The p-values of the coefficients are calculated using the standard deviation of the coefficient estimated using bootstrap sampling. The p-values are calculated with respect to one of the bootstrap samples, the first sample in this case(one experiment). The coefficients are assumed to be normally distributed, by the law of large numbers. 

In [9]:
intercept_scaled = intercept_array[0]/intercept_std
coef_scaled = coef_array[0]/coef_std

p_intercept = 2*(1-norm.cdf(np.abs(intercept_scaled)))
p_coef = 2*(1-norm.cdf(np.abs(coef_scaled)))

In [10]:
print(f"intercept: P={p_intercept:.5f}")

print(f"X1: P={p_coef[0]:.5f}")
print(f"X2: P={p_coef[1]:.5f}")
print(f"X3: P={p_coef[2]:.5f}")
print(f"X4: P={p_coef[3]:.5f}")
print(f"X5: P={p_coef[4]:.5f}")
print(f"X6: P={p_coef[5]:.5f}")
print(f"X7: P={p_coef[6]:.5f}")
print(f"X8: P={p_coef[7]:.5f}")

intercept: P=0.00000
X1: P=0.00000
X2: P=0.00000
X3: P=0.00000
X4: P=0.00000
X5: P=0.00000
X6: P=0.33665
X7: P=0.00000
X8: P=0.00001


Comparing the confidence intervals and p-values, we see that all but feature X6 is highly significant.
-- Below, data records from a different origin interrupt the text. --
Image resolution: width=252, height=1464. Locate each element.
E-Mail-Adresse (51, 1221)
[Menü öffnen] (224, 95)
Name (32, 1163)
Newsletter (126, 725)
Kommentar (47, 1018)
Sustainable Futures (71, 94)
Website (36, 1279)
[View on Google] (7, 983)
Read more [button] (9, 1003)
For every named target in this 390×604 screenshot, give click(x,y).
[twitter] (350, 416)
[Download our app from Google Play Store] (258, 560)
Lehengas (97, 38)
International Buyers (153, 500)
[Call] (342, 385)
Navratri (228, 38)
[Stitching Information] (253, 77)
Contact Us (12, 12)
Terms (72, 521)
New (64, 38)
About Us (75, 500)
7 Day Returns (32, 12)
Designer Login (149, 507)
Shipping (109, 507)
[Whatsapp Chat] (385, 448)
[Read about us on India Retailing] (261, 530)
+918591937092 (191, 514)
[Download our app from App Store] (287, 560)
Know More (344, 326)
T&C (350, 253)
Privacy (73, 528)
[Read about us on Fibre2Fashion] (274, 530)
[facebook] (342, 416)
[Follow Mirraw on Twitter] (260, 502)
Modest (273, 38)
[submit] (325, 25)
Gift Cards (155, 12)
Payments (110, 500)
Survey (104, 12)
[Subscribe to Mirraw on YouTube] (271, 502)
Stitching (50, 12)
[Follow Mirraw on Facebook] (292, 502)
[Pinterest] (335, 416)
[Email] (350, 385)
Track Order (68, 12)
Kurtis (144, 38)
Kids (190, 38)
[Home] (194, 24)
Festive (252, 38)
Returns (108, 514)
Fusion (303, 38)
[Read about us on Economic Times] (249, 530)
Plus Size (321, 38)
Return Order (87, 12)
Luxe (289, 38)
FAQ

Allthough some of the coefficients have quite wide confidence intervals, such as the intercept and X1, they are still significant as their magnitude are relativly bigger than the width of their confidence interval. X6's confidence interval, on the other hand, contain 0. This indicates that the orientation of the room have very little explanatory power with respect to the heat load of the room.